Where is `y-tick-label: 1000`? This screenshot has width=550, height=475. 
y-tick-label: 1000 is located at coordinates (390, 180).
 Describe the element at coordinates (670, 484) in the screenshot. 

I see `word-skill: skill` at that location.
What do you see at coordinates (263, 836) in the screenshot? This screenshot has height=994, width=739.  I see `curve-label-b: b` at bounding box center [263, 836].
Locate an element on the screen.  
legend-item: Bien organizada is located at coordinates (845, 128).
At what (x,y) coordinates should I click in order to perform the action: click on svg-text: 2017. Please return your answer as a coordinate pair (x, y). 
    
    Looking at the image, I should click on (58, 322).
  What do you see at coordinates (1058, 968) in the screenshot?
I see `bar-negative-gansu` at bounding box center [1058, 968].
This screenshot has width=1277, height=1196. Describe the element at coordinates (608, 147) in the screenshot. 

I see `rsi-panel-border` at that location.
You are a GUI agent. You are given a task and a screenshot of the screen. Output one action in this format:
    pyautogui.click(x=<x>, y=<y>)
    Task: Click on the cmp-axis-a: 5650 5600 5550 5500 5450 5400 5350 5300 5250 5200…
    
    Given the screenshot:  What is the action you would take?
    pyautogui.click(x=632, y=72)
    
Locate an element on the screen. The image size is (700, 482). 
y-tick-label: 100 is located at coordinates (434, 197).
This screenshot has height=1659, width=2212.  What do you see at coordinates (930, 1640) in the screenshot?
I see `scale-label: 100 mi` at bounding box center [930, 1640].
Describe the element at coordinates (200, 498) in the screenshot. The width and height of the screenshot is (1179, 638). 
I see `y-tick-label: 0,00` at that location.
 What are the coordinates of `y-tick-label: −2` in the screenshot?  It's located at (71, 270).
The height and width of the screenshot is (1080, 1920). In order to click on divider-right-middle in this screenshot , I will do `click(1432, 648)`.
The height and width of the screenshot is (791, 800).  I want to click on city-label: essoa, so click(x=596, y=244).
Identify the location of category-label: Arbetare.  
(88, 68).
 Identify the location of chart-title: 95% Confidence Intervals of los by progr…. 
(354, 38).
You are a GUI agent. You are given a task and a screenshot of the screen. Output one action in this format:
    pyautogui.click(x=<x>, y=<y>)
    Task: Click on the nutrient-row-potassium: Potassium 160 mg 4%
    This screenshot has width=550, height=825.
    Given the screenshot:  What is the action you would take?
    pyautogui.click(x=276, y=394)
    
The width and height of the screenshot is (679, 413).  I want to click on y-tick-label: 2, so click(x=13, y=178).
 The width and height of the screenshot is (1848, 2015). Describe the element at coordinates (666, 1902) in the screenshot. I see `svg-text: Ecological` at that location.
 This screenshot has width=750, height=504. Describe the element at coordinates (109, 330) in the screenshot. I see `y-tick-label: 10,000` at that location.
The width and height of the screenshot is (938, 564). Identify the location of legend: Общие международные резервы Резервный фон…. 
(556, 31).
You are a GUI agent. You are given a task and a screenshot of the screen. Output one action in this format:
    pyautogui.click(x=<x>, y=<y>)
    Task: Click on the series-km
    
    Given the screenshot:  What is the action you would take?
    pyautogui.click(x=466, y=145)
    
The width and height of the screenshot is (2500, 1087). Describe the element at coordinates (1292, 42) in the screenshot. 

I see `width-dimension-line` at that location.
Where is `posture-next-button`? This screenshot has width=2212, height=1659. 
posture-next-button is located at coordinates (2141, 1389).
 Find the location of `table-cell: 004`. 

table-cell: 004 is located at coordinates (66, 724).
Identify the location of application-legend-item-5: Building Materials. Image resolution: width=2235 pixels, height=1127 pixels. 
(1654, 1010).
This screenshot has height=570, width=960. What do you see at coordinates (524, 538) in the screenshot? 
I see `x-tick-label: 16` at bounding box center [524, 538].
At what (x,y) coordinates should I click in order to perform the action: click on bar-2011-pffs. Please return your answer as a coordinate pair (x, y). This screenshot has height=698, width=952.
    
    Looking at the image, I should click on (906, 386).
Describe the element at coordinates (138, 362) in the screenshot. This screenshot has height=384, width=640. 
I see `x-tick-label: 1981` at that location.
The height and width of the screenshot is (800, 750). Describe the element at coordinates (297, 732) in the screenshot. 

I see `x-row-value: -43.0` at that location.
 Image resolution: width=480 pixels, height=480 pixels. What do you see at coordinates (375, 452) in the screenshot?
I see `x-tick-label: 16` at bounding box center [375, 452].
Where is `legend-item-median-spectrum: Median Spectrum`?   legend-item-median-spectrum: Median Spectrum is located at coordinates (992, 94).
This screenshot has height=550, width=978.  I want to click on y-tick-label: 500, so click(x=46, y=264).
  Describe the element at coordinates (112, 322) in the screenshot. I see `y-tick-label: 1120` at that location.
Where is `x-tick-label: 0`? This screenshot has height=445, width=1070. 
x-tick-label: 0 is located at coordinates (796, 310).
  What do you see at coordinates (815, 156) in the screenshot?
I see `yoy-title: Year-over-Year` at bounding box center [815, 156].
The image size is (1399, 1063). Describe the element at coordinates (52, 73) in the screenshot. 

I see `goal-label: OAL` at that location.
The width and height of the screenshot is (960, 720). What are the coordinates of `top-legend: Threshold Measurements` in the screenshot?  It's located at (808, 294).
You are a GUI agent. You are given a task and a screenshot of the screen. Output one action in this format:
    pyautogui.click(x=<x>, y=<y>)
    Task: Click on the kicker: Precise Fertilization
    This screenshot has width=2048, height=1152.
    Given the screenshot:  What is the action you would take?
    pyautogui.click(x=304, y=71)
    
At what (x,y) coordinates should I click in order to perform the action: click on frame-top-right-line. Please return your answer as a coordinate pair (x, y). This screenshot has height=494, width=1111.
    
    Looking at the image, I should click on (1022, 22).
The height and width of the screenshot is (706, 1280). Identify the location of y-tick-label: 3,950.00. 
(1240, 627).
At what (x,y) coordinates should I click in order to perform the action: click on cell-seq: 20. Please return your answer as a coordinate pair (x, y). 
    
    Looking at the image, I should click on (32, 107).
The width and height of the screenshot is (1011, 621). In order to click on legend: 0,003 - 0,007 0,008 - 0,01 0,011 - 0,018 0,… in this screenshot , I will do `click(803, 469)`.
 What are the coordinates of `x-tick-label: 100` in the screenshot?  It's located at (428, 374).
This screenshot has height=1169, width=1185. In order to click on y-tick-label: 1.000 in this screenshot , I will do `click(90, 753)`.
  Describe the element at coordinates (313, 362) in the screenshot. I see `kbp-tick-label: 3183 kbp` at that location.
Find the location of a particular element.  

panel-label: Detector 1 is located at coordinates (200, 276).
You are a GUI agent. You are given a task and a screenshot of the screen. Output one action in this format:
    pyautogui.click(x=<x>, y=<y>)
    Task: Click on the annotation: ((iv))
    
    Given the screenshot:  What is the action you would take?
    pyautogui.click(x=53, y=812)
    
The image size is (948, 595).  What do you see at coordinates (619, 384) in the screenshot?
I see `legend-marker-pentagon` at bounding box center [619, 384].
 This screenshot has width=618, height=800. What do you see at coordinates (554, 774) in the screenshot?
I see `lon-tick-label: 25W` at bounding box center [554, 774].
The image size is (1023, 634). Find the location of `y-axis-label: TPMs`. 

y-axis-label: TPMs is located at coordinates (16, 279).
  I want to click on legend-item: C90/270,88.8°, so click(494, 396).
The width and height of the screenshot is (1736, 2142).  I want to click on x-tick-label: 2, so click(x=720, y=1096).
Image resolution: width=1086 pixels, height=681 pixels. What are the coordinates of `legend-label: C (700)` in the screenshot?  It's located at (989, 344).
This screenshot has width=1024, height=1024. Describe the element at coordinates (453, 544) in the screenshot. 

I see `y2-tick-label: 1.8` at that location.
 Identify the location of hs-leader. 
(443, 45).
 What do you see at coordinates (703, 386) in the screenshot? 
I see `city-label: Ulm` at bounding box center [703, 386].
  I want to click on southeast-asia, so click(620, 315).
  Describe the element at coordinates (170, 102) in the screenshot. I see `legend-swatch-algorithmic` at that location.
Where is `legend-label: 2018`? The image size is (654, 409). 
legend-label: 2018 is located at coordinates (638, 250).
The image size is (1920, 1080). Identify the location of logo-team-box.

▶ Exercise
Can you reproduce word for word the items from the very first line through the line containing "center [1058, 968].", including that line?

▶ Written solution
Where is `y-tick-label: 1000`? This screenshot has width=550, height=475. 
y-tick-label: 1000 is located at coordinates (390, 180).
 Describe the element at coordinates (670, 484) in the screenshot. 

I see `word-skill: skill` at that location.
What do you see at coordinates (263, 836) in the screenshot? This screenshot has height=994, width=739.  I see `curve-label-b: b` at bounding box center [263, 836].
Locate an element on the screen.  
legend-item: Bien organizada is located at coordinates (845, 128).
At what (x,y) coordinates should I click in order to perform the action: click on svg-text: 2017. Please return your answer as a coordinate pair (x, y). 
    
    Looking at the image, I should click on (58, 322).
  What do you see at coordinates (1058, 968) in the screenshot?
I see `bar-negative-gansu` at bounding box center [1058, 968].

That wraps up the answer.